The success of UnAltroMondo’s programmes in Mali encouraged its creators to expand elsewhere in Africa, first in Senegal, and then, three years ago, in Togo. Togo ranks slightly higher than Senegal and Mali in economic well-being: The UN ranks it 143 in poverty out of 177 countries (Senegal is 157, and Mali is 174). Togo has rich soil, phosphates and limestone, and was once known as the pearl of Africa.

However, the country has suffered under almost four decades of non-democratic ruling, and the econ-omy is undeveloped. International human rights organizations have criticized Togo, leading to the UN removing it from its list of aid recipients.

Nevertheless, Yankillevick is optimistic. “Togo has lovely scenery, natural resources, wild animals and six distinct eco-systems,” she says. “Faure Gnassingbe (elected president in 2005) has studied in the US and is open to modernizing.
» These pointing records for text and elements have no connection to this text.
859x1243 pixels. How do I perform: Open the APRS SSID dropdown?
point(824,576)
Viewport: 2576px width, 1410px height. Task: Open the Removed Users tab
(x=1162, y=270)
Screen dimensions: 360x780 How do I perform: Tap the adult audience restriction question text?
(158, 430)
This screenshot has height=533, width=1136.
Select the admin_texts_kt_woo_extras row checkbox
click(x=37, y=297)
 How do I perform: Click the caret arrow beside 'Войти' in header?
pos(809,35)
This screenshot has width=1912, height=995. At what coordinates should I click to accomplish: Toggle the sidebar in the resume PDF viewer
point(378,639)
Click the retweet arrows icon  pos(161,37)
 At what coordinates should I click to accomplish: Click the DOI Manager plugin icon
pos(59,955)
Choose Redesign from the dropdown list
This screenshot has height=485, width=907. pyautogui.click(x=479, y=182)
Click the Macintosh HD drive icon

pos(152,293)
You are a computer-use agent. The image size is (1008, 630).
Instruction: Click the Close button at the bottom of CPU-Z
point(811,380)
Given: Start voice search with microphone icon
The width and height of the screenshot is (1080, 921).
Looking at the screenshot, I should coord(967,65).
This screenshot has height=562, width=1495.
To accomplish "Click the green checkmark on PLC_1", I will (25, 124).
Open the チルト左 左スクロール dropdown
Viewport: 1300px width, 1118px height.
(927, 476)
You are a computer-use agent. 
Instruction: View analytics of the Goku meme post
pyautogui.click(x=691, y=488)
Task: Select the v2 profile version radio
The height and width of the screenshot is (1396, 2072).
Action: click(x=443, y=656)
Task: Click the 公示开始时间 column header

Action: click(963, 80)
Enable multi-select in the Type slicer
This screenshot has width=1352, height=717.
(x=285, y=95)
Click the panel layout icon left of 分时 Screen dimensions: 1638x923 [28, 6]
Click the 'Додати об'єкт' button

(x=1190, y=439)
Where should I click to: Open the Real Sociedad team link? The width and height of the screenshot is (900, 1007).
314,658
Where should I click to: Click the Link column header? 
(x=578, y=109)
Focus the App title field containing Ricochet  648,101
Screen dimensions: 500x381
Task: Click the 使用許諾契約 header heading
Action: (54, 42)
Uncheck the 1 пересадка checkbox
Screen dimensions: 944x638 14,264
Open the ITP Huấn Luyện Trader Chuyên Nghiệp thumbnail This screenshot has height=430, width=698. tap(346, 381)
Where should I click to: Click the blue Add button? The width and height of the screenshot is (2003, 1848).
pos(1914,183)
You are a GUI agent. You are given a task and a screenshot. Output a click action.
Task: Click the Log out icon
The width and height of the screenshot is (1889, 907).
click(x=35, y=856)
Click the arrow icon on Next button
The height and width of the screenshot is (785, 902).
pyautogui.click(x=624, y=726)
And the European Union gives some aid.”


UnAltroMondo’sprojects in Togo include micro-credit projects, public awareness about AIDS, information about food hygiene, support to a school with 400 students and aid to orphanages. Yankillevick works directly with 10 Togolese, whom she found over the Internet. They in turn coordinate the
activities of 300 volunteers throughout the country. “I chose to concentrate on Togo because there were fewer projects going on there, so it seemed like my work could make a difference,” she says.

What Yankillevick loves most about her stays in the country are the people. “Togo is very welcoming, hospitable and friendly,” she says. “People have a true sense of community. They are eager to improve their situation. They have almost nothing material so their values are pure – family, friendships and relationships.”

Yankillevick recalls that she started out wanting to give something to Africa and its people, “but I have received much more from them,” she says. “The Togolese have much to teach us. It’s wonderful to work with these people and help them build their future.”